En la actual situación de pandemia por Covid-19, cuidar y apoyar al personal de Salud es un tema indiscutible y primordial.

Esta primera afirmación, queparece obvia, deja de serlo cuando ya hay más de medio centenar de amparos judiciales que avalan pedidos formales del personal de salud que solicitan se los provea en forma adecuada de equipos de protección personal (EPP). 

En general, las presentaciones judiciales a las que hemos tenido acceso reclaman la entrega urgente de los EPP recomendados por la OMS, por el Ministerio de Salud de la Nación y por la Superintendencia de Riesgos del Trabajo -ya que las ART deben responder ante los riesgos-.

Uno de los amparos mejor fundados es el que obliga al Gobierno de la Ciudad de Buenos Aires a entregar EPP al personal de salud del hospital Ramos Mejía. El fallo se fundamenta en el artículo 20 de la Constitución de la Ciudad, que establece que el gasto público en materia de salud constituye una inversión social prioritaria.

Fue necesario llegar a esta instancia judicial para obligar al Gobierno de la Ciudad de Buenos Aires a entregar los elementos de protección que se requerían: el fallo reafirma el derecho del personal de salud “a contar con todas las medidas y elementos que resulten necesarios para evitar el contagio del COVID-19 en ocasión de sus funciones”, y ordena “que dichas medidas y elementos deben ser diseñados y proveídos por el GCBA en tanto empleador”,obligando también a la ART, conjuntamente con el Gobierno de la CABA, en cuanto a las responsabilidades por los riesgos asumidos.

Nos alarma también, en particular, y como ejemplo de algunas iniciativas que denunciamos, que haya instituciones científicas que propongan – y algunas instituciones sanitarias que pretendan llevar a la práctica- el reprocesamiento o la esterilización, sin evidencia científica que lo avale, de dispositivos respiratorios como los N95, de suma importancia para la protección del personal de salud que está en contacto, o en peligro potencial de estar en contacto, con pacientes Covid.

Y esto lo subrayamos, porque en una situación como la actual, apartarse de las recomendaciones del Ministerio de Salud de la Nación y de los fabricantes de los productos autorizados, sin apoyarse en  evidencia científica, cuando en otros países tampoco se cuenta con evidencias acerca de la efectividad de los procesos que se pretende aplicar a estas máscaras contaminadas, nos parece temerario.
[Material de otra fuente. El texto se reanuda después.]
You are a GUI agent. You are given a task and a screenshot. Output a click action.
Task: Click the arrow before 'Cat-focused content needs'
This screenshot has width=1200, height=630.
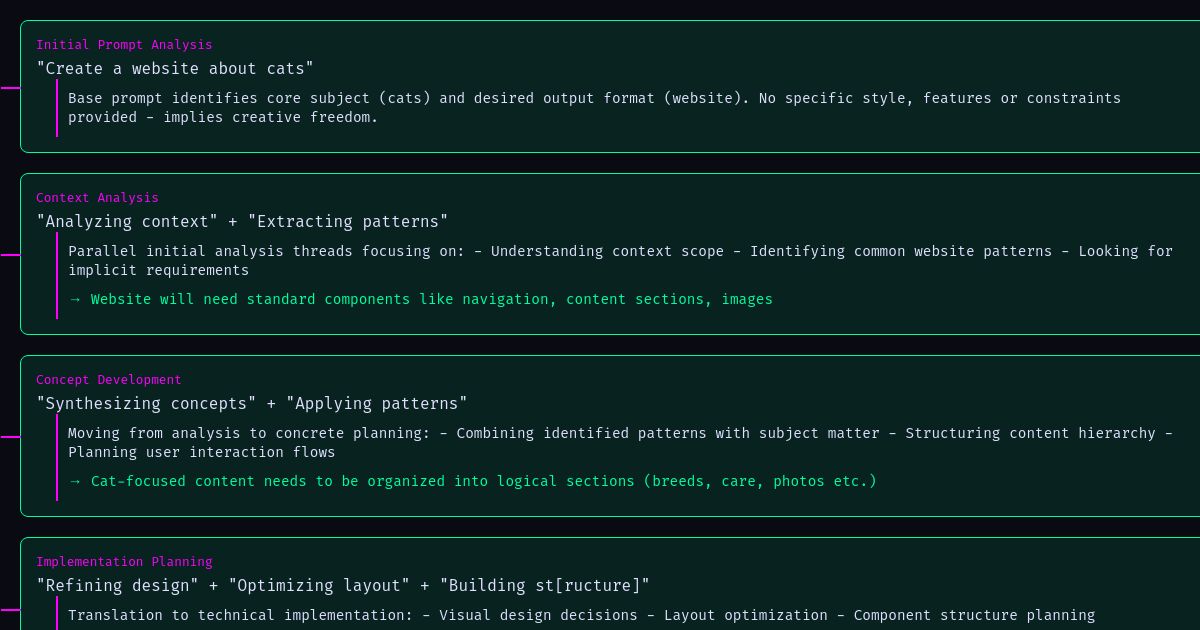tap(75, 481)
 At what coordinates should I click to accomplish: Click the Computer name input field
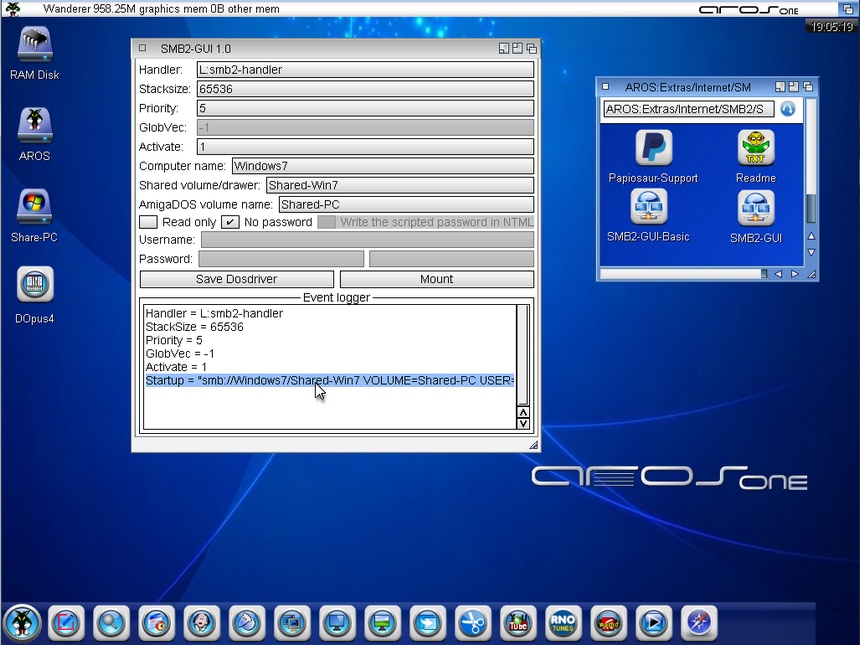tap(382, 166)
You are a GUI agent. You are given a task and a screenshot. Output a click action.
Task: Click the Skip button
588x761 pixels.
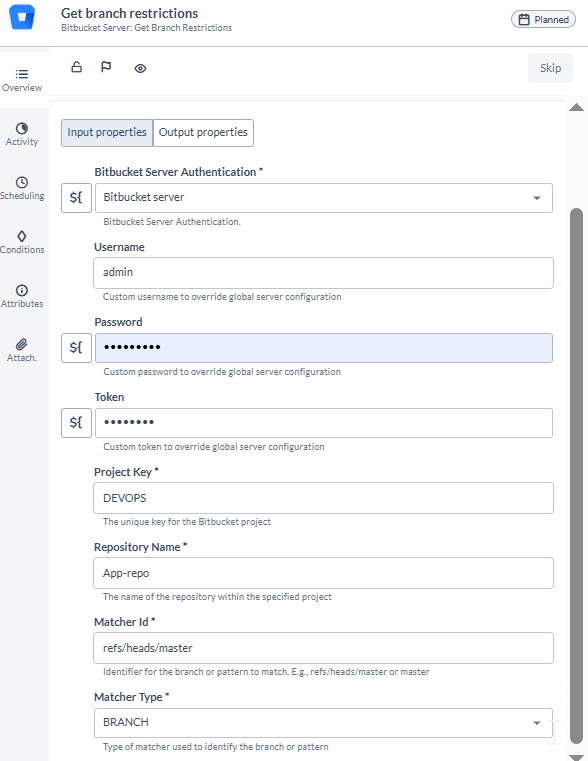click(x=551, y=68)
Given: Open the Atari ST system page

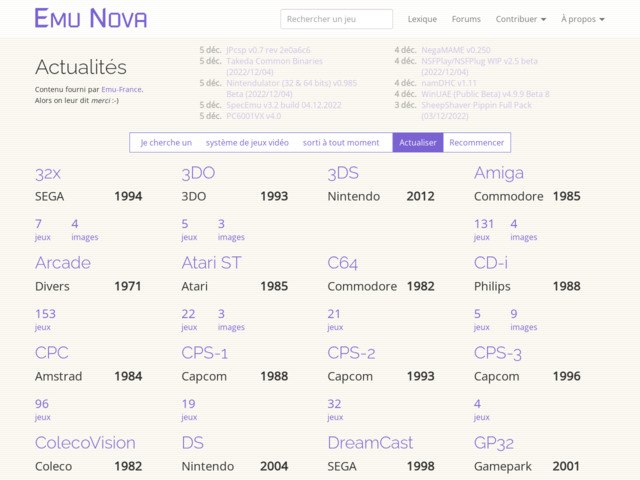Looking at the screenshot, I should (x=211, y=263).
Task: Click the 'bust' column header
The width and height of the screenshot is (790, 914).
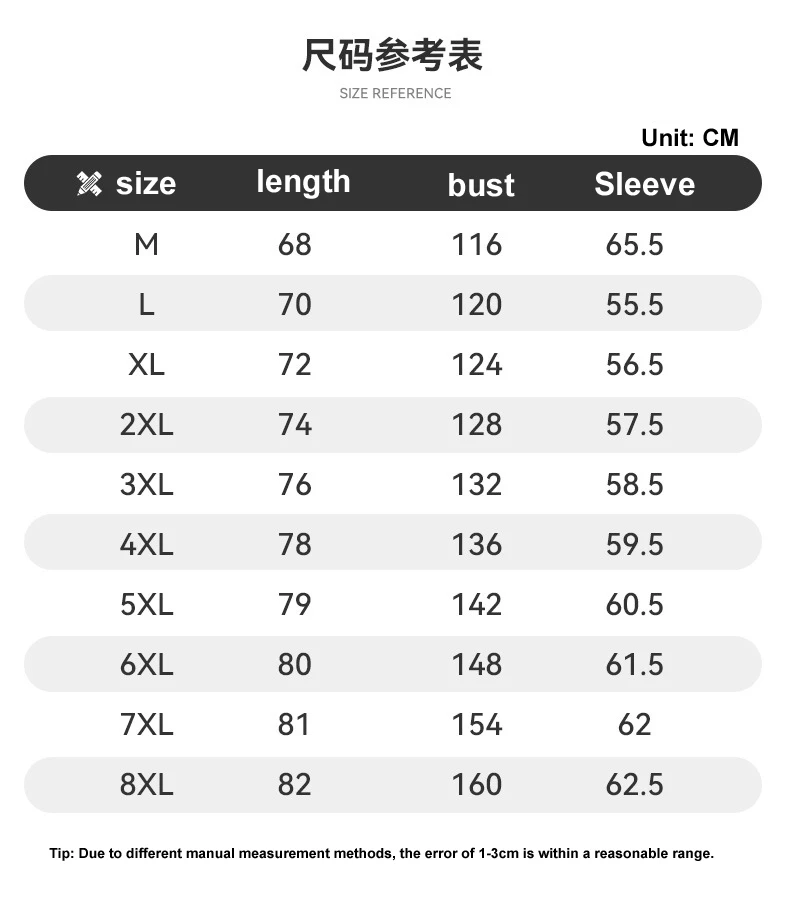Action: (481, 185)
Más aún, con las características particulares de reuso repetido de estos productos en nuestro medio. Porque no se puede exponer al personal de salud a una posibilidad de infección con un producto que se pretende decir que ha sido reprocesado y esterilizado –en contra de toda la bibliografía disponible-, cuando ni siquiera se lo puede lavar. Menos aún proponer técnicas riesgosas y de dudosa efectividad como la radiación UV.

Se debe poner siempre en conocimiento del personal de salud a qué se lo estaría exponiendo.  (Para más detalles sobre este tema recomendamos consultar el artículo “Problemas en el uso de respiradores N95”: http://www.ceprofar.com.ar/2020/04/20/problemas-en-el-uso-de-respiradores-n95-barbijo-con-filtro-de-particulas-n95/ )

En estos momentos críticos, hay procedimientos que no son opinables, y los profesionales de la salud debemos seguir la rectoría de las autoridades sanitarias y las recomendaciones oficiales en cada momento respecto a los EPP, que pueden ser dinámicas. Pero si las iniciativas pretenden avanzar buscando o avalando un ahorro económico, proponiendo procedimientos sin pruebas y sin evidencias comprobables, ocultando los riesgos a los usuarios, se las debe denunciar.

Llamamos la atención en particular sobre el uso correcto y los cuidados que deben seguirse con respecto a los EPP, porque ya hay antecedentes de que fueron fuente de contagio interpersonal entre integrantes del equipo de salud.

En una situación de crisis, hay que actuar rápido pero con cuidado, y apoyarse en el conocimiento y la experiencia científica disponible para asesorar a quienes deben decidir las normas operativas.

 A la vez, es importante que en estos momentos todas las entidades sigan las indicaciones de las autoridades sanitarias: si cada una quisiera seguir sus propias iniciativas y opiniones, se generarán prácticas riesgosas y una mayor transmisión del virus.

Desde CEPROFAR continuaremos requiriendo el apoyo y cuidado que merece nuestro personal de salud en esta emergencia, exigiendo que se le garantice las condiciones de trabajo adecuadas y no exponiéndolo a más riesgos a los que ya enfrenta.